By Nadra Kareem Nittle

Are mainstream media doing enough to expose the hypocrisy of the Republican Party with regard to people of color and issues they care about?

Florida Sen. Marco Rubio, South Carolina Gov. Nikki Haley and former Alabama Rep. Artur Davis were among the long list of minority politicians featured at the 2012 Republican National Convention in August. While those who spoke there were markedly diverse, RNC delegates were overwhelmingly white.

Some media outlets such as The Washington Post reported on this racial disconnect, noting that just 2 percent of Republican delegates were African-American. Overall, the Republican Party is 87 percent white and the Democratic Party 61 percent white, according to the Pew Research Center for the People & the Press. The 2010 U.S. Census recorded the nation’s non-Hispanic white population at 64 percent.

Nadra Kareem Nittle (Courtesy Photo)

Advocates for communities of color express concern about the GOP’s array of minority speakers even as some policies that conservatives tout are widely regarded as detrimental to people of color, including strident anti-illegal immigration measures, cuts in social service programs and anti-Muslim legislation. The issue is compounded because mainstream media rarely cited these contradictions.

____

# Direction A:
Write out the records from their very first line through the line containing "point(202,671)", keeping every line identical.
The article above and the records that follow are unrelated material.

____

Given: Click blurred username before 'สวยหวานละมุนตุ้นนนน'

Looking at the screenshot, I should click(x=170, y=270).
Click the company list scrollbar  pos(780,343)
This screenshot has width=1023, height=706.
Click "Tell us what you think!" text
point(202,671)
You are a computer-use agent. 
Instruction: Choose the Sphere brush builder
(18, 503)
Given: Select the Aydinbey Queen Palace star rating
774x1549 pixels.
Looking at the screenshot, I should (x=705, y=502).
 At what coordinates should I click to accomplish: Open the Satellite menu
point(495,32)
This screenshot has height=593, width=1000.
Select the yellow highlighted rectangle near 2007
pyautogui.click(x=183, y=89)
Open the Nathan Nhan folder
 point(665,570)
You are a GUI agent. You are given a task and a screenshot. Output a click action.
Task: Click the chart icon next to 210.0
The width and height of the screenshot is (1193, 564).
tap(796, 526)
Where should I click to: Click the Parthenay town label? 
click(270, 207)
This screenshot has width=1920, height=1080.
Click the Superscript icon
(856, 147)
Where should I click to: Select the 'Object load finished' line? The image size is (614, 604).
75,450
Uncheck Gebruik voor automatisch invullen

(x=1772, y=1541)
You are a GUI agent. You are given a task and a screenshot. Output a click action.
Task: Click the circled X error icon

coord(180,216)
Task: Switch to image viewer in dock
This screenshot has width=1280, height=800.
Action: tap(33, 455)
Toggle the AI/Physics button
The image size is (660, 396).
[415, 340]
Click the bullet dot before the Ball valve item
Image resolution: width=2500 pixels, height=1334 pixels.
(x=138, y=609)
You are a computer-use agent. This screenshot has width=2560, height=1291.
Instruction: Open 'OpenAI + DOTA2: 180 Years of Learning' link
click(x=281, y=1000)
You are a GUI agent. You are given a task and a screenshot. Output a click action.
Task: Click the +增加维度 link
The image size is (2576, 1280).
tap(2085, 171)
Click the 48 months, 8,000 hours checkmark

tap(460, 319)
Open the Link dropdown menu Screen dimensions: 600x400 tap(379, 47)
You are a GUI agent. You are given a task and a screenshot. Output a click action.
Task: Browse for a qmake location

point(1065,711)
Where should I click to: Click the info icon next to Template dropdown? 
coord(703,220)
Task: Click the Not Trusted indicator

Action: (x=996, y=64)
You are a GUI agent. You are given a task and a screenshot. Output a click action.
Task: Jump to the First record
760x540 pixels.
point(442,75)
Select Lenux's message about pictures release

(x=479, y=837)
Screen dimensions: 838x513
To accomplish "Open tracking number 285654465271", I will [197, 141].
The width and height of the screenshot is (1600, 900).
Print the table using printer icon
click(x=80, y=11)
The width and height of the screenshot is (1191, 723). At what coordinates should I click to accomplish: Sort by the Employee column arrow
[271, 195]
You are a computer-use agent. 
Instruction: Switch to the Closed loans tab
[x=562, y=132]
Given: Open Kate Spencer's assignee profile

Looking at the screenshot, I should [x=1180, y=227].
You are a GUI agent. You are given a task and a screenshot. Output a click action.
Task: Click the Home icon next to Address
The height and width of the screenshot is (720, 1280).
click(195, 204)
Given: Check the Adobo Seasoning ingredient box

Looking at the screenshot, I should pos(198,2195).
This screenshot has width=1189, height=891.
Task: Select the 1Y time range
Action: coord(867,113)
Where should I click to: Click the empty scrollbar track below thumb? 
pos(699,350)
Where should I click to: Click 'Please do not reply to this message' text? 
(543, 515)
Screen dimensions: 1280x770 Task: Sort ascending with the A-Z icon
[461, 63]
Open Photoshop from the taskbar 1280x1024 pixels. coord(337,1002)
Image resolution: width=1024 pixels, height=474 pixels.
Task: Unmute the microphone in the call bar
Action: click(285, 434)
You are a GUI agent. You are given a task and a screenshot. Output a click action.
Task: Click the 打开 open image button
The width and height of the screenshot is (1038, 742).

____

# Direction B:
What share of Republican delegates does the article on the 2012 Republican National Convention say were African-American?

# Task response A:
Given: Click blurred username before 'สวยหวานละมุนตุ้นนนน'

Looking at the screenshot, I should click(x=170, y=270).
Click the company list scrollbar  pos(780,343)
This screenshot has width=1023, height=706.
Click "Tell us what you think!" text
point(202,671)

# Task response B:
2 percent